Victor M. Diaz, Jr., who has served as vice-chair of ATLA’s aviation section among other honors in representing the plaintiff’s bar, writes in Florida’s Daily Business Review taking issue with some of his colleagues’ doomsaying about the Class Action Fairness Act, which he says has proved “no calamity after all“: More than two years after […]

Victor M. Diaz, Jr., who has served as vice-chair of ATLA’s aviation section among other honors in representing the plaintiff’s bar, writes in Florida’s Daily Business Review taking issue with some of his colleagues’ doomsaying about the Class Action Fairness Act, which he says has proved “no calamity after all“:

More than two years after President Bush signed CAFA into law, these concerns are proving to be greatly exaggerated. CAFA should not be feared by the plaintiffs bar.

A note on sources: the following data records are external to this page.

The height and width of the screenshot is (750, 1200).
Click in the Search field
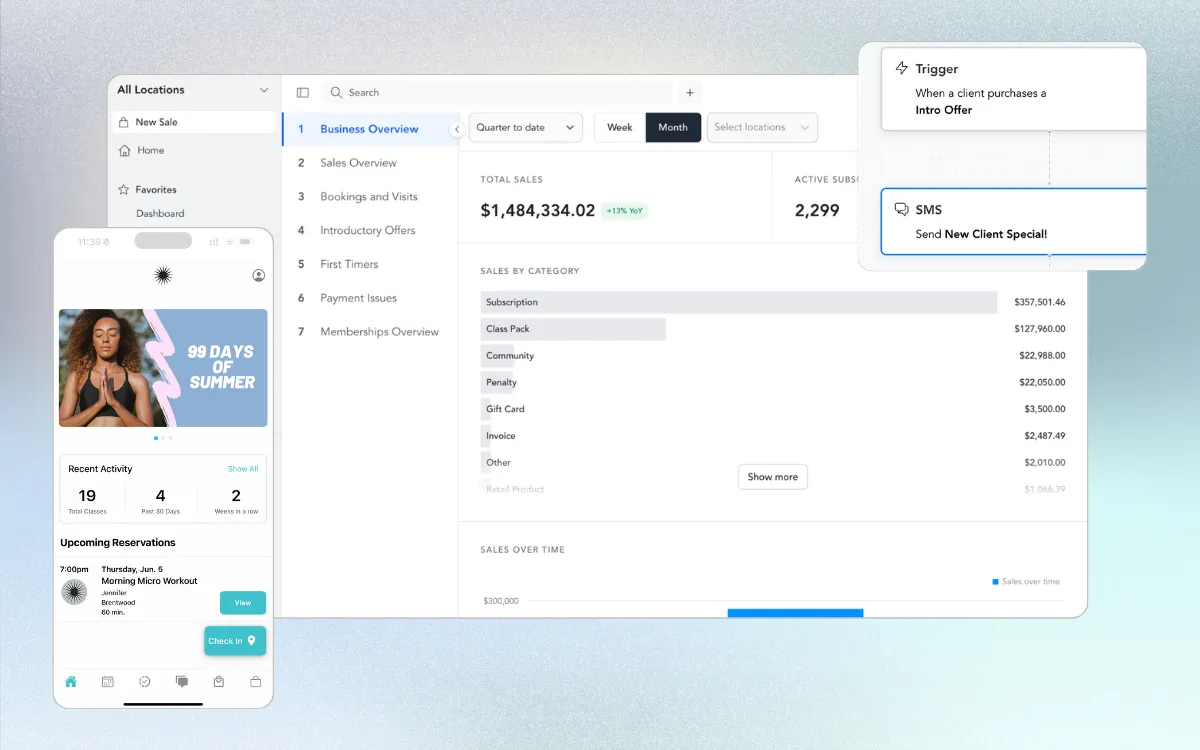pyautogui.click(x=500, y=92)
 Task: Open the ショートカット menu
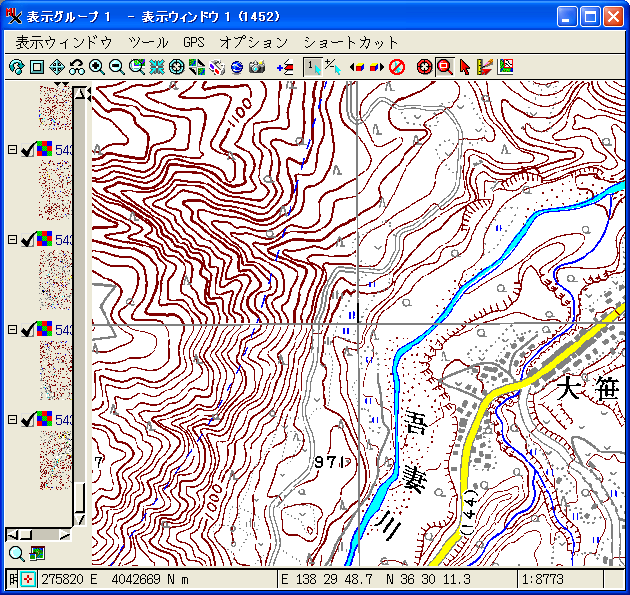350,42
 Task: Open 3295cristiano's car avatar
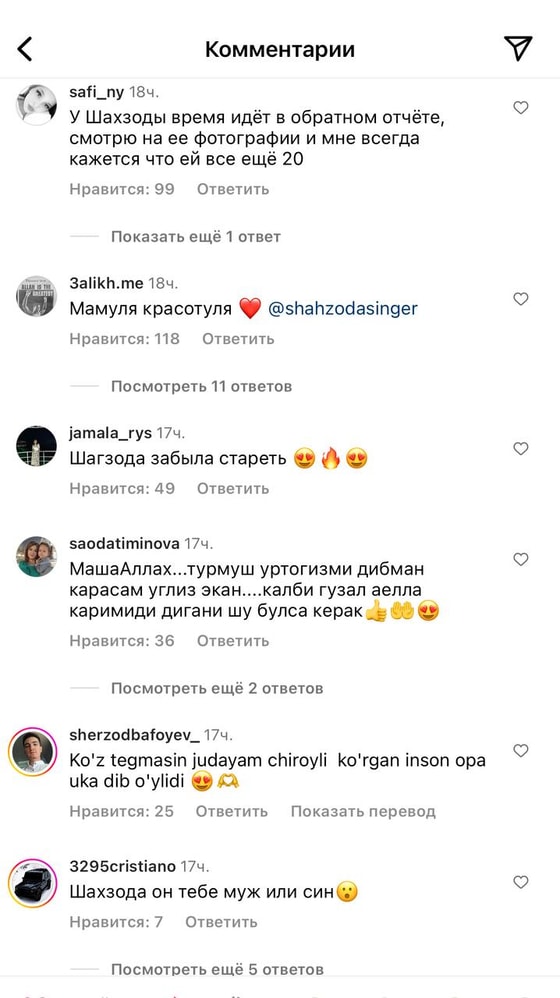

While the days of cases filed in remote, plaintiff-friendly state court venues may be over, CAFA has led to better representation of classes by plaintiffs attorneys and better outcomes for class members. On the whole, the potential shift of nearly all class actions to federal court has elevated the class action bar and meant better quality judicial review of corporate class-wide abuses.

As with Congress’s earlier reform of shareholder suits, the major effect seems to be not to choke off litigation, but to improve its average quality (cross-posted from Point of Law).

One Comment

  • Isn’t “improving its average quality” better than reducing the amount of meritorious suits?